Presence Within and Beyond Words: Sacred listening as Experiential Encounter
Julian Ungar-Sargon
Abstract
This paper examines the fundamental tension between two paradigms of
textual engagement: the incarnational model, where language itself embodies and
is saturated with divine presence, and the referential model, where text
functions as signifier pointing toward transcendent truths beyond itself.
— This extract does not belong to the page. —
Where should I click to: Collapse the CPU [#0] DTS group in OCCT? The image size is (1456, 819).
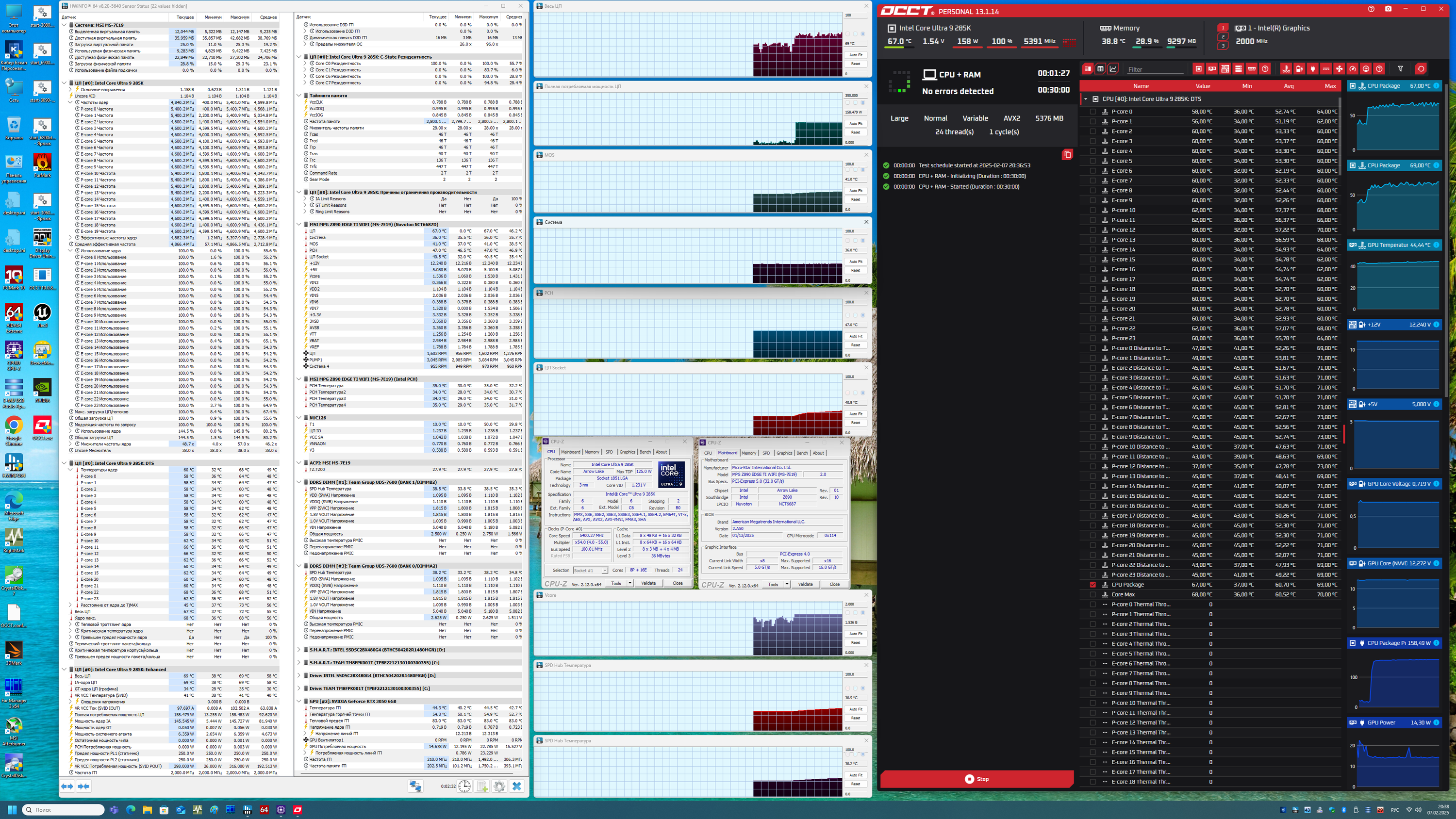pyautogui.click(x=1086, y=99)
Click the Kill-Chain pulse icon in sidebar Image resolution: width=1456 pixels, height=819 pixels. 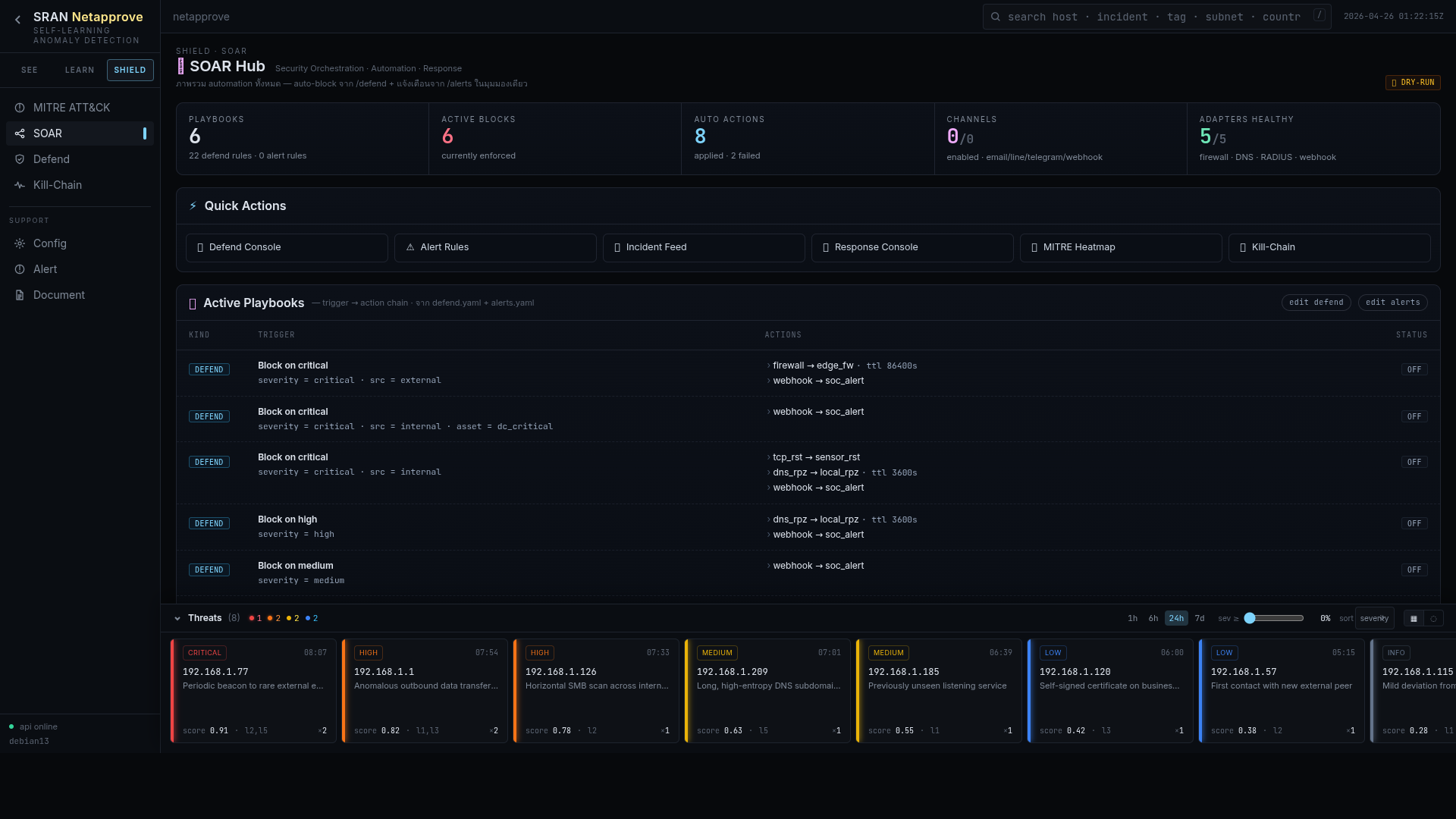coord(20,185)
Drawing on Kabbalistic, Hasidic, psychoanalytic, and postmodern frameworks, we
explore how these competing understandings shape religious experience and
textual interpretation.
In the incarnational paradigm, exemplified by Zoharic hermeneutics, the
very substance of language its letters, spaces, and material form contains
divine energy, making the reading experience itself a direct encounter with
immanent divinity. In the referential paradigm, text serves as a vehicle
pointing toward absent transcendent meaning, privileging rational contemplation
over experiential engagement.
The dialectical hermeneutics that emerges from this analysis brings together the insights of the Zohar, Lacan's Real/Symbolic/Imaginary triad, Žižek's concept of the traumatic Real, Zornberg's theory of textual absence/presence, Degel Machaneh Yehudah, and my work on embodied textuality and sacred listening to develop a nuanced theory of textual encounter with applications extending to therapeutic spaces and clinical phenomenology.